Conditional probability is a crucial concept when dealing with events that depend on one another. It refers to the probability of an event occurring given that another event has already occurred. More formally, the conditional probability of an event A given that B has occurred is represented as \( P(A|B) \), calculated as:\[P(A|B) = \frac{P(A \cap B)}{P(B)}\]Where \( P(A \cap B) \) is the probability of both events A and B occurring.In our exercise, while we don't explicitly calculate conditional probabilities, understanding this concept allows us to evaluate intersections of events, like when evaluating whether R misses given that P or Q hits. Instead of targeting a single probability dependent on an event, we are assessing independent hits or misses of P and Q while keeping R's attempt as a separate event. Understanding this prepares students better for more complex problems where conditioning directly impacts calculation.

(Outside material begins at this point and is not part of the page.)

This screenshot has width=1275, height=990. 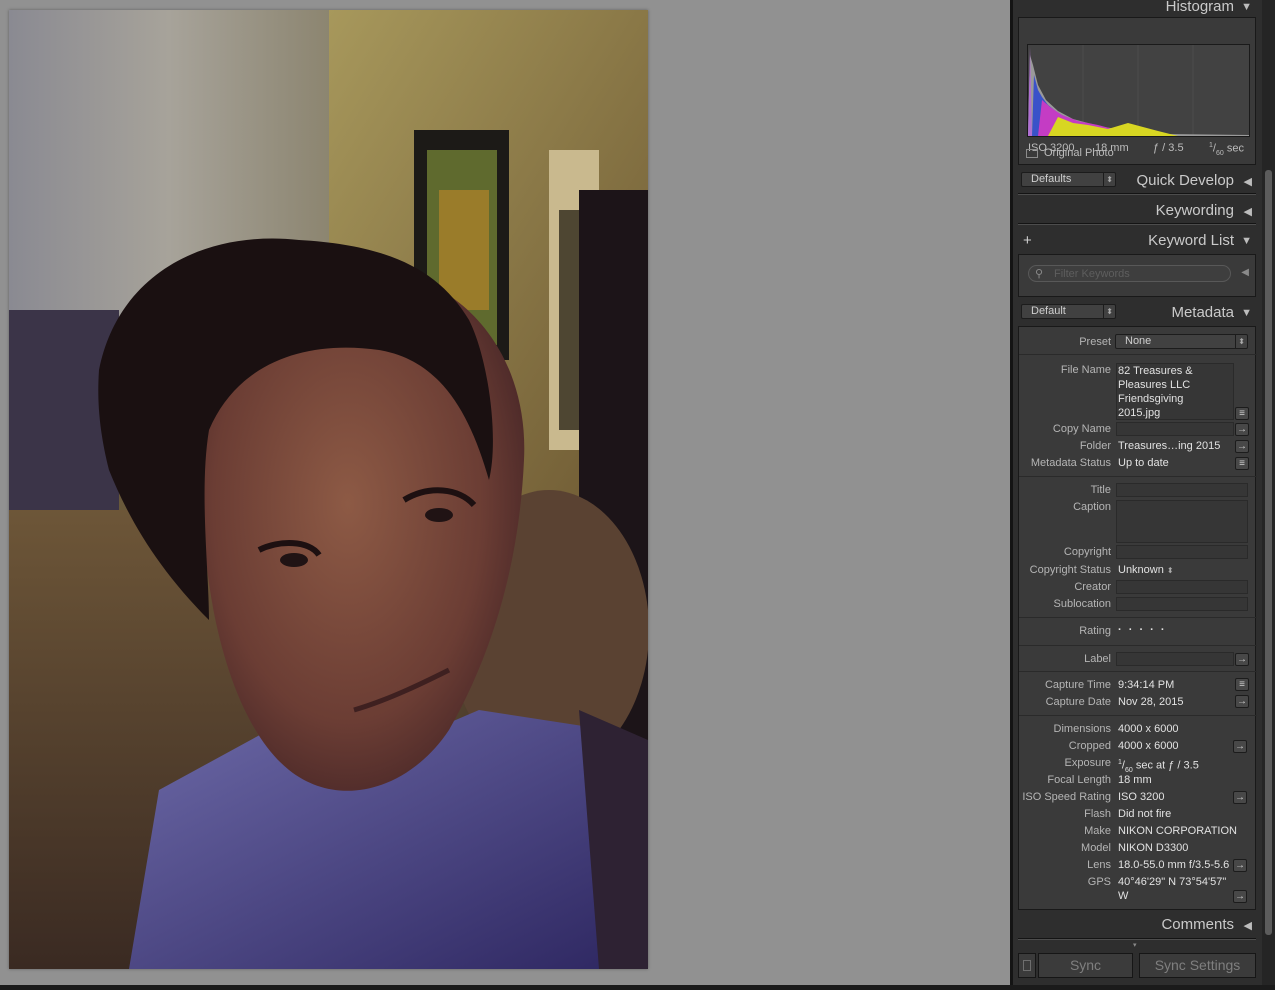 What do you see at coordinates (1138, 242) in the screenshot?
I see `keyword-list-header: + Keyword List ▼` at bounding box center [1138, 242].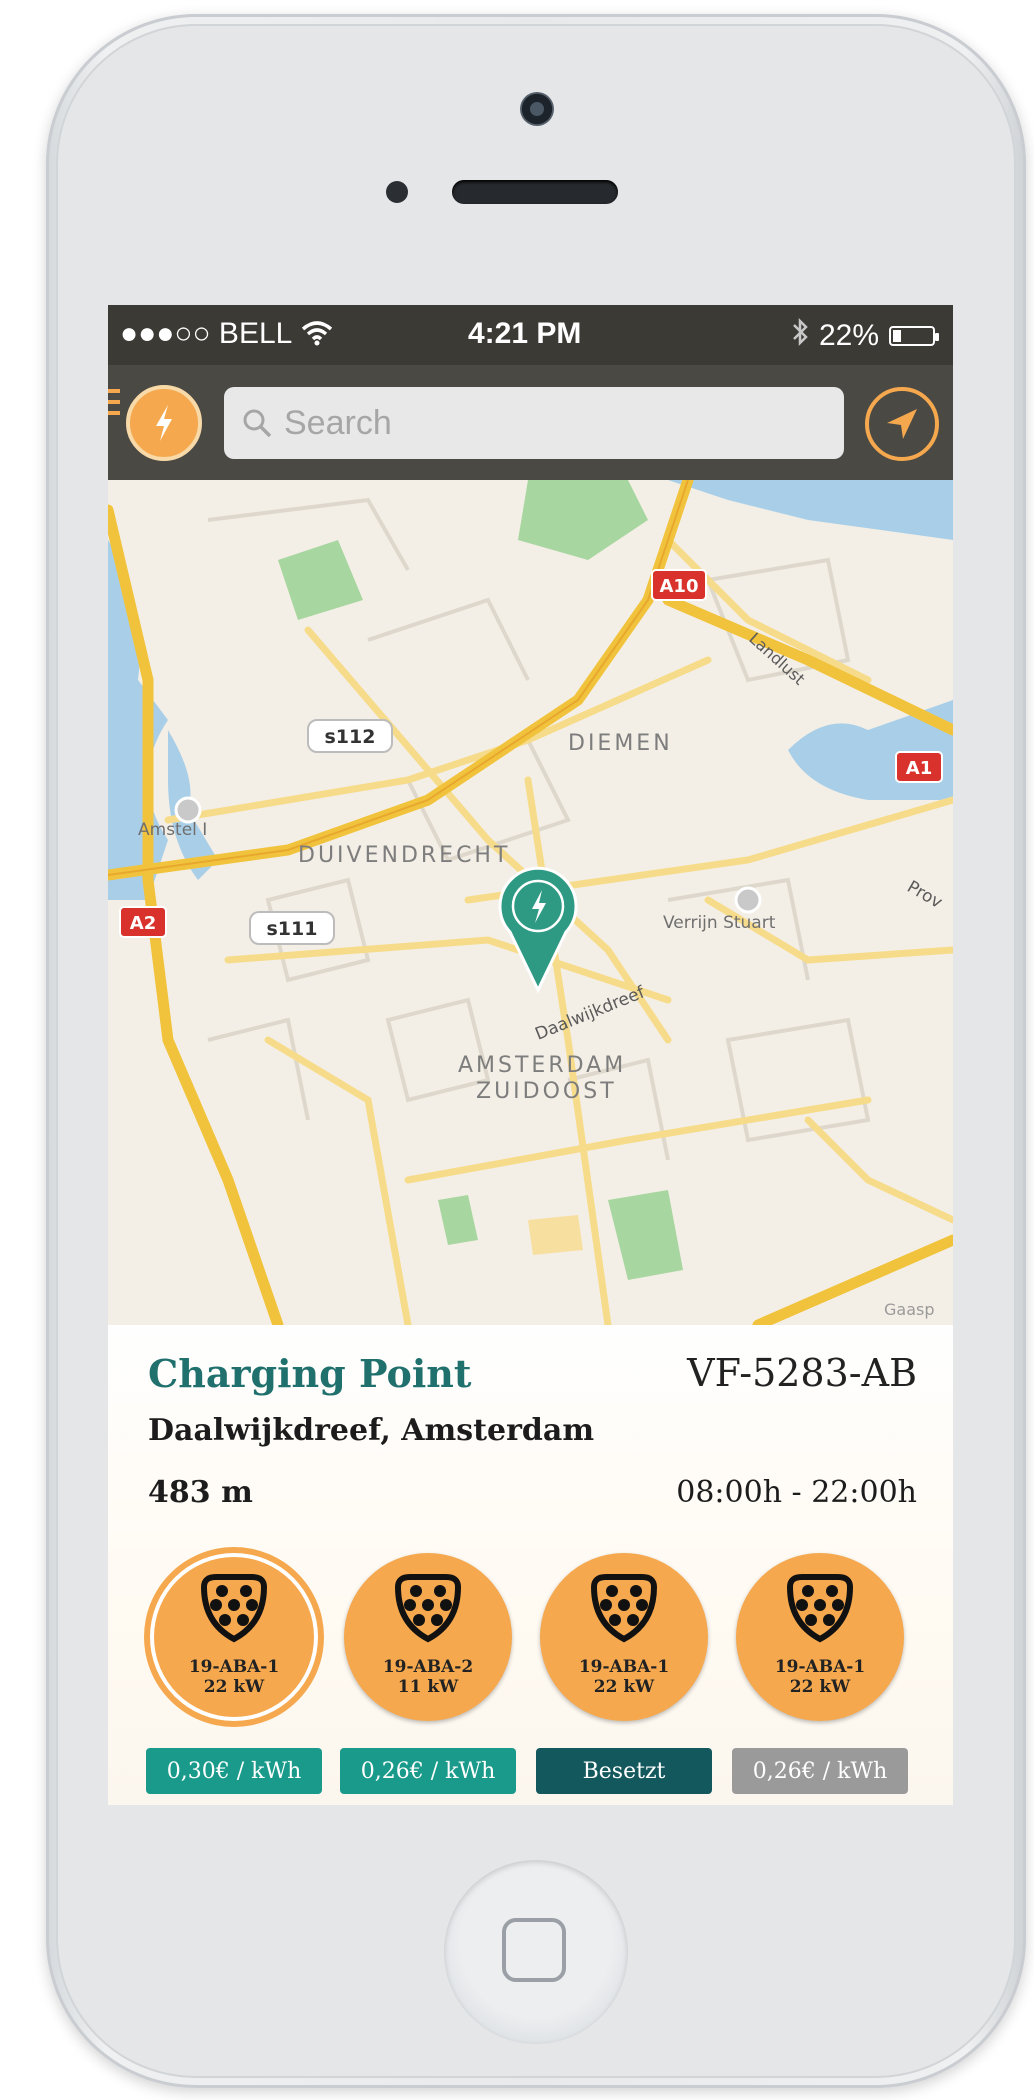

When two or more events are independent, the occurrence of one does not influence the probability of occurrence of the other(s). Probability of independent events rules help us simplify calculations because we can multiply their probabilities directly.For independent events A and B, the probability of both events happening is calculated by:\[P(A \cap B) = P(A) \times P(B)\]In our scenario, P, Q, and R are attempting individually and independently to hit the target. Thus, calculating when each hits or misses is straightforward because one person’s action doesn’t affect the others. For instance, determining the likelihood that P hits and R misses involves direct multiplication: \( P(A) \times P(C') \). These independent event calculations are pivotal for understanding the overall probability that the target is hit by various combinations of P and Q, but not R.

The inclusion-exclusion principle is used to calculate the probability of the union of multiple events, avoiding double-counting overlapping parts. It's especially helpful in scenarios where simply adding probabilities might lead to over-counting occurrences of multiple events.The inclusion-exclusion principle formula for two events A and B is:\[P(A \cup B) = P(A) + P(B) - P(A \cap B)\]In this exercise, the principle aids us in correctly assessing the probability that either P or Q hits the target, possibly at the expense of accidentally counting overlapping scenarios. Initially in the solution, this principle is inadvertently overlooked, prompting reevaluation.To properly apply it to "P or Q hits but not R", a breakdown reducing overlap with failed R attempts helps ensure accurate final probabilities—such fine details are pivotal for calculating without miss.Understanding how this principle corrects overcounting makes it indispensable, and crucial for JEE Probability problems.